[start]

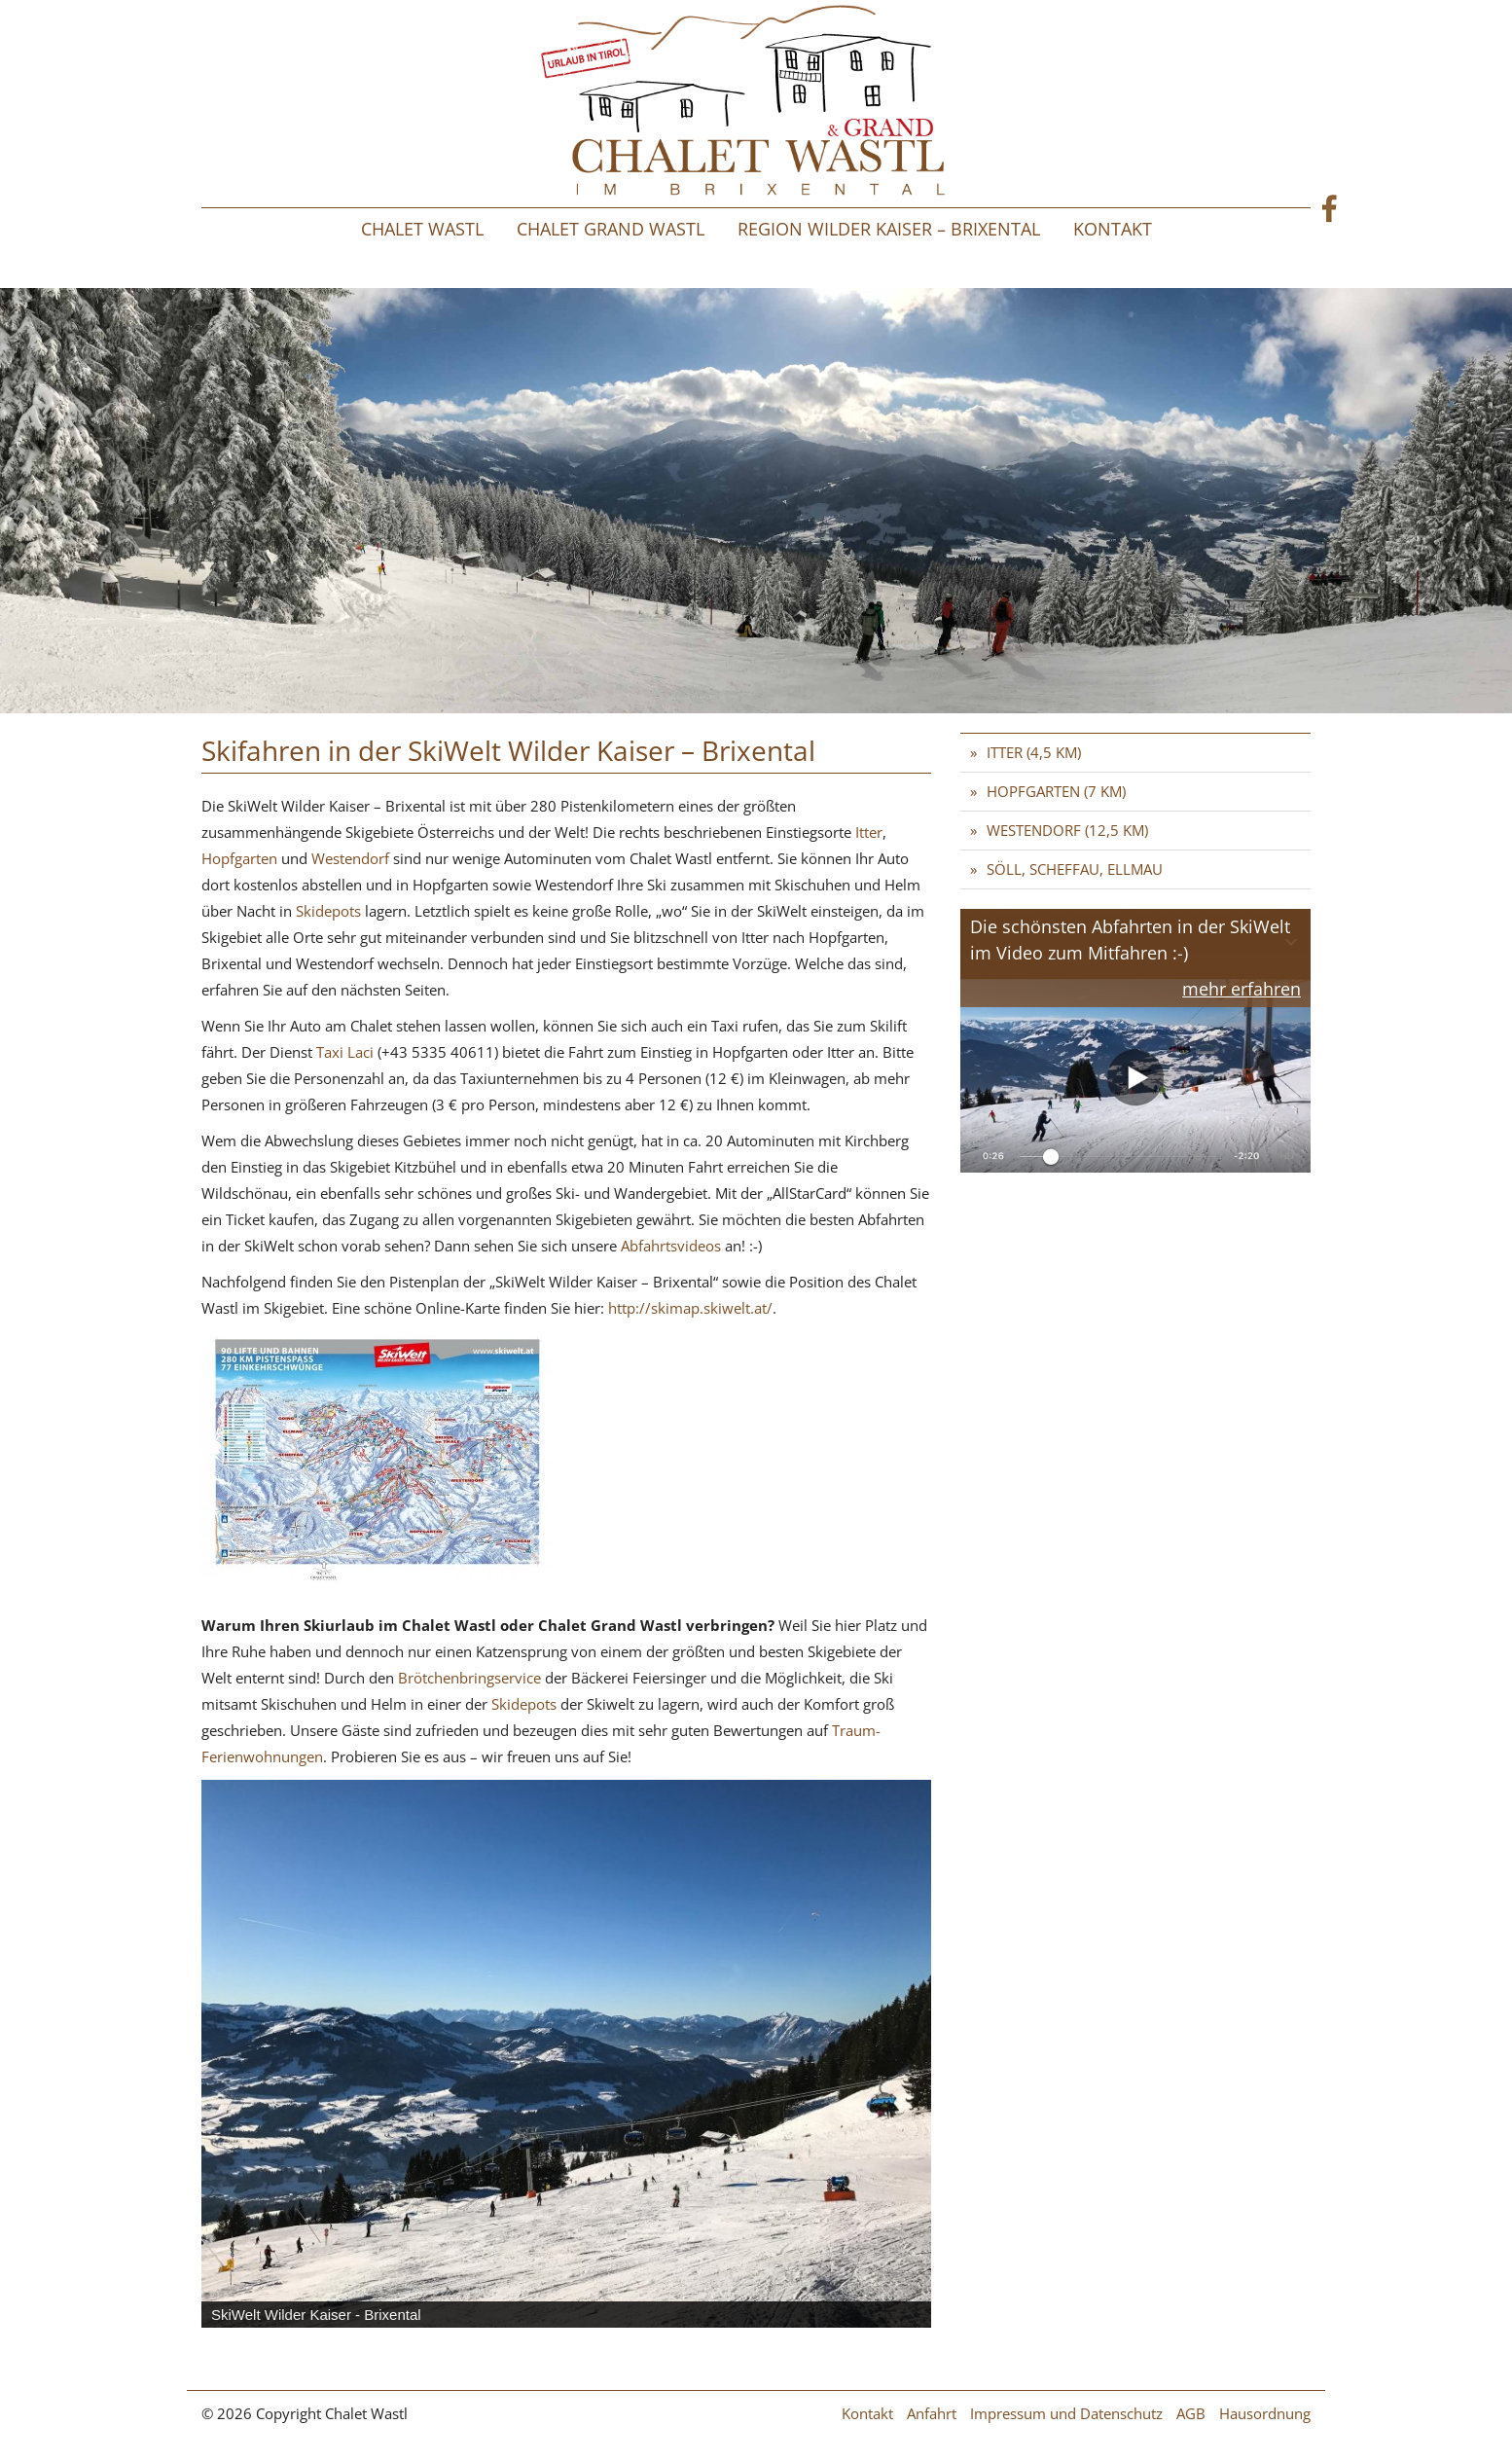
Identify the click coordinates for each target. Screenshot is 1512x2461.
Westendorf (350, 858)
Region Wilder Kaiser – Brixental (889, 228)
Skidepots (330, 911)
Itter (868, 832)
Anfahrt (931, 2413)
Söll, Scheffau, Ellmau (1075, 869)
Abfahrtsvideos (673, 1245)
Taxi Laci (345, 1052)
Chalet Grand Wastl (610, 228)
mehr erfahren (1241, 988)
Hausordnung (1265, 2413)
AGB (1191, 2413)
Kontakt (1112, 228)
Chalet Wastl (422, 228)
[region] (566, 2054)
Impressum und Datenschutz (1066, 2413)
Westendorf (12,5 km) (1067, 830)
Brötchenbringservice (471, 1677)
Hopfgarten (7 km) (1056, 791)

[end]
[start]

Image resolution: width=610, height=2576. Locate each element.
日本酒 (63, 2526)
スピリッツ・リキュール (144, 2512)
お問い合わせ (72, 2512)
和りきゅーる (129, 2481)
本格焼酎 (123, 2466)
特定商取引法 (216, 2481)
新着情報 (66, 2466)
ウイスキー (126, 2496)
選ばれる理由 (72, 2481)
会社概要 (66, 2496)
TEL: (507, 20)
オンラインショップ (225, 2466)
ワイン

[end]

What is needed: Report every line in the records above that contains the word "each", copying the full line.

Answer to this exercise:
Identify the click coordinates for each target. Screenshot is 1512x2461.
Image resolution: width=610, height=2576. Locate each element.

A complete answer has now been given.